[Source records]

++++++++++++++++++++

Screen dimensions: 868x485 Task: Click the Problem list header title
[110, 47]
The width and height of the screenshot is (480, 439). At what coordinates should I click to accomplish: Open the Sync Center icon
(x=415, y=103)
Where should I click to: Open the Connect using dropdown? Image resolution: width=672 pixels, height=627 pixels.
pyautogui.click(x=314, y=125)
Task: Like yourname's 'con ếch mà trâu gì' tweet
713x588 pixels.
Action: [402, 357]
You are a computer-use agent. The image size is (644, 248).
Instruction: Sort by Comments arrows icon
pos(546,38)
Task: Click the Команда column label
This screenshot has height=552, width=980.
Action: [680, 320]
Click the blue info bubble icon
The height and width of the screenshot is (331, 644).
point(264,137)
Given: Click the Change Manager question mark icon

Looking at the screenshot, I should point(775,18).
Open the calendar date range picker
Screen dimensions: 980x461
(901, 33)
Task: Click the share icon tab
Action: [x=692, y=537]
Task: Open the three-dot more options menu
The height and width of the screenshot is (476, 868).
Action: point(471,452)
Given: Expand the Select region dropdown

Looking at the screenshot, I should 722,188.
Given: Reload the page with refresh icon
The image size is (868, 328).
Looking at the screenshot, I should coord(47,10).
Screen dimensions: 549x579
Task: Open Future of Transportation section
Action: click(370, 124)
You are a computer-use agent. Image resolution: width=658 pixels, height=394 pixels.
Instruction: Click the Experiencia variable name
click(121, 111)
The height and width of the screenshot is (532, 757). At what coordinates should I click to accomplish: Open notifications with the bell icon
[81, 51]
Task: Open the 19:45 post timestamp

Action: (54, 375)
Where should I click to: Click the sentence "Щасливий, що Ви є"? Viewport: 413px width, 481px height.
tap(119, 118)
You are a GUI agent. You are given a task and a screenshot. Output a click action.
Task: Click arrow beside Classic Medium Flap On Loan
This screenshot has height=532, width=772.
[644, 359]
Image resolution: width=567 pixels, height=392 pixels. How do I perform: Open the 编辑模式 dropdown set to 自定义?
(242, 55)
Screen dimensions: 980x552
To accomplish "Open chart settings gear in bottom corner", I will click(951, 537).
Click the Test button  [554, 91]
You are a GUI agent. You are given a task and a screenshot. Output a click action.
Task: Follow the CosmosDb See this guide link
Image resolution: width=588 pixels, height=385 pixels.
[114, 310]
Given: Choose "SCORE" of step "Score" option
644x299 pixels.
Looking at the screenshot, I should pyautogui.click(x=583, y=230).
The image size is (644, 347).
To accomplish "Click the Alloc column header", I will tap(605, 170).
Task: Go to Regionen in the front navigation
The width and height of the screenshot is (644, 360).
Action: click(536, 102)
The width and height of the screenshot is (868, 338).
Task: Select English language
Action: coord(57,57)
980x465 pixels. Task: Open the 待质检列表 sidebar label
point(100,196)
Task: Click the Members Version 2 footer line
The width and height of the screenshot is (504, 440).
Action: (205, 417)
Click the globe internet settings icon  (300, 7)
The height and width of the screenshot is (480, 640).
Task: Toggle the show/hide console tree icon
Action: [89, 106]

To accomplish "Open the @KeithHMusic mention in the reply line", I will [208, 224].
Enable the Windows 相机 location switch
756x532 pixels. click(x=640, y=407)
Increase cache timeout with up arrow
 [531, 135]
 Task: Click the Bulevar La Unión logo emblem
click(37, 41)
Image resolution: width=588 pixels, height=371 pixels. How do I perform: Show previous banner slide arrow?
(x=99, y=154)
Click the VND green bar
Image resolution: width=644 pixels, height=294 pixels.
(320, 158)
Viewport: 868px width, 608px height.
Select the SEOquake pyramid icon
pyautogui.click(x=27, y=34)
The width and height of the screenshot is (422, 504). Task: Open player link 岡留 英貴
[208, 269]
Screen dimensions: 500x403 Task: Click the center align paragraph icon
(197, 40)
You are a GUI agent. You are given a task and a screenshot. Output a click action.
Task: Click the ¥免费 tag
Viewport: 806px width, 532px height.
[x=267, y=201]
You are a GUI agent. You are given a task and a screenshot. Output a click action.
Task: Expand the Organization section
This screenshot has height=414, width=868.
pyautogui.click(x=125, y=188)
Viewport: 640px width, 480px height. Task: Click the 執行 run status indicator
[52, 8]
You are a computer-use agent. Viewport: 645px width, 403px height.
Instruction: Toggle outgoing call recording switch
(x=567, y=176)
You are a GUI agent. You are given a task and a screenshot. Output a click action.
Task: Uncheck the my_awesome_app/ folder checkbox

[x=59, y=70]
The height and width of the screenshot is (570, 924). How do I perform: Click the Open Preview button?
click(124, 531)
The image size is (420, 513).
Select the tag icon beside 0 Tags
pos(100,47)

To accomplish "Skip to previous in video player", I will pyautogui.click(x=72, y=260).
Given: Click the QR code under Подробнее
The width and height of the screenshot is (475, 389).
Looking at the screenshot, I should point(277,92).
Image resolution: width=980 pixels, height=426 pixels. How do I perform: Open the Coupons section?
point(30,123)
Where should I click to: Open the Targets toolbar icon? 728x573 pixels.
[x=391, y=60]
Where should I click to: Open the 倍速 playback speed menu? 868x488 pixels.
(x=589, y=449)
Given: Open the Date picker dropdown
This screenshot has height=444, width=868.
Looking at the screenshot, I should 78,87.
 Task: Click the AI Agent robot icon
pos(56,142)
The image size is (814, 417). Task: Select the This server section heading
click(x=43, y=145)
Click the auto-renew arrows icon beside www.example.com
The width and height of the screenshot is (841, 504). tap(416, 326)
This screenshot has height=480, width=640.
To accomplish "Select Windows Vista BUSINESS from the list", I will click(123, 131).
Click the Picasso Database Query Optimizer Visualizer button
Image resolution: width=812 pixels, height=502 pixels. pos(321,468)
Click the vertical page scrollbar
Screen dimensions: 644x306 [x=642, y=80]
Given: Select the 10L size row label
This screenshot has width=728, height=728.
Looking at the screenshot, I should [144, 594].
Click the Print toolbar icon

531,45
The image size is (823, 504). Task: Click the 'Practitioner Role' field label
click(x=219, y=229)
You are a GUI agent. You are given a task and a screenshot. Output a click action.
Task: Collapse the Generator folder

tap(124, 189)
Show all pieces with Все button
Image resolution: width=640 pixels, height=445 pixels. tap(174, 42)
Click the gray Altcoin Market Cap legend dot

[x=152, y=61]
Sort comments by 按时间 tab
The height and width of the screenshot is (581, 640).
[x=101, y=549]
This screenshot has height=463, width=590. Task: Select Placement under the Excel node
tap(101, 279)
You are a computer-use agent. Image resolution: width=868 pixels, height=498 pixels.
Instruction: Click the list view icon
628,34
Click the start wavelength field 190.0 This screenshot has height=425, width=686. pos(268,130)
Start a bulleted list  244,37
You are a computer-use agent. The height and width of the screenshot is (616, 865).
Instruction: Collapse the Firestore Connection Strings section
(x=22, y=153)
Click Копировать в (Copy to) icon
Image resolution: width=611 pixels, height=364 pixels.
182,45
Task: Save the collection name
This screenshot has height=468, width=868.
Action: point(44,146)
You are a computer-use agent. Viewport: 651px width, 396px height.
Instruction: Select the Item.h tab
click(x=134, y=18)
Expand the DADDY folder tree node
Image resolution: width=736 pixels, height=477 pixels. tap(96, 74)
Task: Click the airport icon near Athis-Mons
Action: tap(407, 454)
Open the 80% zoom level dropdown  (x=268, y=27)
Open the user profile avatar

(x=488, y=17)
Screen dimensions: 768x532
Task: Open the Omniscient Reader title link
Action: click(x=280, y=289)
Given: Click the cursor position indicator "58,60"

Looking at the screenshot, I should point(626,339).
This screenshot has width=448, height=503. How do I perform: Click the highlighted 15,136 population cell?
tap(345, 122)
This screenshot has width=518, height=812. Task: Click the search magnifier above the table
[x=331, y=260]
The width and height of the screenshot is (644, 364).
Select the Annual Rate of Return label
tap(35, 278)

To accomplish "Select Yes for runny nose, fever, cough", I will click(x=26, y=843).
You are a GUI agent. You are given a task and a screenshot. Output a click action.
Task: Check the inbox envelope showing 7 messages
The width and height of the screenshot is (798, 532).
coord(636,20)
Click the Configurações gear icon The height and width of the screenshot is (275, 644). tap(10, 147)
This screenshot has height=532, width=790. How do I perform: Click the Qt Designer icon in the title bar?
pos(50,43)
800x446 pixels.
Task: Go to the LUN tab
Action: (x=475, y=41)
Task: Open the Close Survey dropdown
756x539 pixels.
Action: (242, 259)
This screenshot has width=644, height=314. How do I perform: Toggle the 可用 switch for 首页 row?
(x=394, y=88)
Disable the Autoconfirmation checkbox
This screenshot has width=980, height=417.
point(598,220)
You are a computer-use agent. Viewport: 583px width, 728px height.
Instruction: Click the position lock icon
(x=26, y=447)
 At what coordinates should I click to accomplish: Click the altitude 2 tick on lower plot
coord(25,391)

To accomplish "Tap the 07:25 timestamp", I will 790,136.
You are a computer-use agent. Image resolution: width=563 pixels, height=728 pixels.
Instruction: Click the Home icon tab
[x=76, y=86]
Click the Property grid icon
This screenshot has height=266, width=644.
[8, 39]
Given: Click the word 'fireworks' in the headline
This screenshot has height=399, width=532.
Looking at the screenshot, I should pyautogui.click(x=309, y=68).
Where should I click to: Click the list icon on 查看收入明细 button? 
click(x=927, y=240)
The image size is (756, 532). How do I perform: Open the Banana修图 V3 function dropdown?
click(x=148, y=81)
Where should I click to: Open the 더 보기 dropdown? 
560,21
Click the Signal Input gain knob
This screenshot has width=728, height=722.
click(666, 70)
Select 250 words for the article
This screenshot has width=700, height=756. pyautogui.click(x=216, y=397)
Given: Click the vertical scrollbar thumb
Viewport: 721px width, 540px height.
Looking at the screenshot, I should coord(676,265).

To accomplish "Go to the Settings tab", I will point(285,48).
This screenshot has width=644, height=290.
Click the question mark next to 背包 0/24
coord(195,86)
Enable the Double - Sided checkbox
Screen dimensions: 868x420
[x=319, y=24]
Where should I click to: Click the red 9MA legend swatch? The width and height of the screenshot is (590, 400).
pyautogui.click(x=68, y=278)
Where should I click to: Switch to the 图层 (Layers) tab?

++++++++++++++++++++

Your task:
Every line in the records above with the string "picker" in it should be shown.

Task response:
Open the calendar date range picker
Given: Open the Date picker dropdown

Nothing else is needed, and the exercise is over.